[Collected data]
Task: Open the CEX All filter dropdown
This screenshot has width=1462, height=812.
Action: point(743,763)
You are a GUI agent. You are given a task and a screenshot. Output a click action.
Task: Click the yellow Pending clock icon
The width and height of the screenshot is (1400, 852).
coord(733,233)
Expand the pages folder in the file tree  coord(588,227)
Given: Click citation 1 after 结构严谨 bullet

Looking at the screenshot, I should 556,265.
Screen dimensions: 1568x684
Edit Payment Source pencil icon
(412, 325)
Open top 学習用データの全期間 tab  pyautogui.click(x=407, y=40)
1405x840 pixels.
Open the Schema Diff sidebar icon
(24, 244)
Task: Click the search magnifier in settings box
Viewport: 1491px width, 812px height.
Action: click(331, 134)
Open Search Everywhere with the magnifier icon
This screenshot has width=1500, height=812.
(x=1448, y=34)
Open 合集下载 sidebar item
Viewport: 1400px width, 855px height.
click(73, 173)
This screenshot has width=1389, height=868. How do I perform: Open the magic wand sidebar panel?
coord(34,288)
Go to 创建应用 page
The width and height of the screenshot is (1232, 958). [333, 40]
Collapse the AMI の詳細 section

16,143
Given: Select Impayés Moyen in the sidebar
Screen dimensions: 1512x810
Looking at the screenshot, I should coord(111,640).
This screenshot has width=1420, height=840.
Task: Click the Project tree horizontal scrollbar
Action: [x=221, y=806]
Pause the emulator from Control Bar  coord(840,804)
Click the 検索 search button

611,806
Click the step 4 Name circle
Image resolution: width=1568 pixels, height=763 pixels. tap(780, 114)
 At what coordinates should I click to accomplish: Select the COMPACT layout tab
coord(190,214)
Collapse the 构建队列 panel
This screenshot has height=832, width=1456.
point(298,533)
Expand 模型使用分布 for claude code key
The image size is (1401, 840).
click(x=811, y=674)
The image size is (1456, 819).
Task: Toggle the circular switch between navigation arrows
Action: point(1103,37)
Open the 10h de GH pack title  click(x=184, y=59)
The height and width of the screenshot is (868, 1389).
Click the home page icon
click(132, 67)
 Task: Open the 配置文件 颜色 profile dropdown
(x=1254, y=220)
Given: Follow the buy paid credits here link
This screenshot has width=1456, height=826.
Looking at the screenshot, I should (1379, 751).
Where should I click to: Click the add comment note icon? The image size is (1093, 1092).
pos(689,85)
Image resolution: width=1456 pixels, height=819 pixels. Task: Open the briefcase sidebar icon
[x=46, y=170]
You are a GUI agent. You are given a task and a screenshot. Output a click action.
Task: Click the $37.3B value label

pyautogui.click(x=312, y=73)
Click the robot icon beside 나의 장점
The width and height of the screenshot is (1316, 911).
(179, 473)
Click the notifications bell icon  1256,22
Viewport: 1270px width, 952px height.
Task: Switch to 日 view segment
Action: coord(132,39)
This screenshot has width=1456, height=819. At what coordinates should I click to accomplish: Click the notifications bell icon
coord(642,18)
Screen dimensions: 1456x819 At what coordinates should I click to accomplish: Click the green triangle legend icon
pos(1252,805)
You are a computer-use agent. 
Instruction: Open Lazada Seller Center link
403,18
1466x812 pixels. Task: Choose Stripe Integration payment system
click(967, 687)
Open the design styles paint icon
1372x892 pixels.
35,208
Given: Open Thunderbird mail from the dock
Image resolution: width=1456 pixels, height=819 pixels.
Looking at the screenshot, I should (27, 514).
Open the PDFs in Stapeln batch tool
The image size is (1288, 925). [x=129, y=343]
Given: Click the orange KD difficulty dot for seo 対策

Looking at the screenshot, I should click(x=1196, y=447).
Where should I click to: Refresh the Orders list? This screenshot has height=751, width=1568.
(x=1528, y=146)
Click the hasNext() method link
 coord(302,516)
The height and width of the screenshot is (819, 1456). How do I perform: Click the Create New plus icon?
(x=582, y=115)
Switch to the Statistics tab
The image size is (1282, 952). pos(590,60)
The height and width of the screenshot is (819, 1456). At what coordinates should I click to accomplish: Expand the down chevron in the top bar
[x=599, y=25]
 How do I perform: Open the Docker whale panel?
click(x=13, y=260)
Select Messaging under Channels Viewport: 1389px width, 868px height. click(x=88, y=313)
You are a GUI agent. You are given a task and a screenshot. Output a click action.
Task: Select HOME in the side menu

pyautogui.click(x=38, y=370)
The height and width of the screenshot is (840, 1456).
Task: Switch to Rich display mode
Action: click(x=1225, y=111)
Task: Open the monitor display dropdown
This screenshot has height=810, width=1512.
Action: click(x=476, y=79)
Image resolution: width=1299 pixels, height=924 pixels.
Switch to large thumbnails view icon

> [Task description]: Look through the entries and work out how many lines have the word "magnifier" in them; reply with that number only.

> [Problem solution]: 2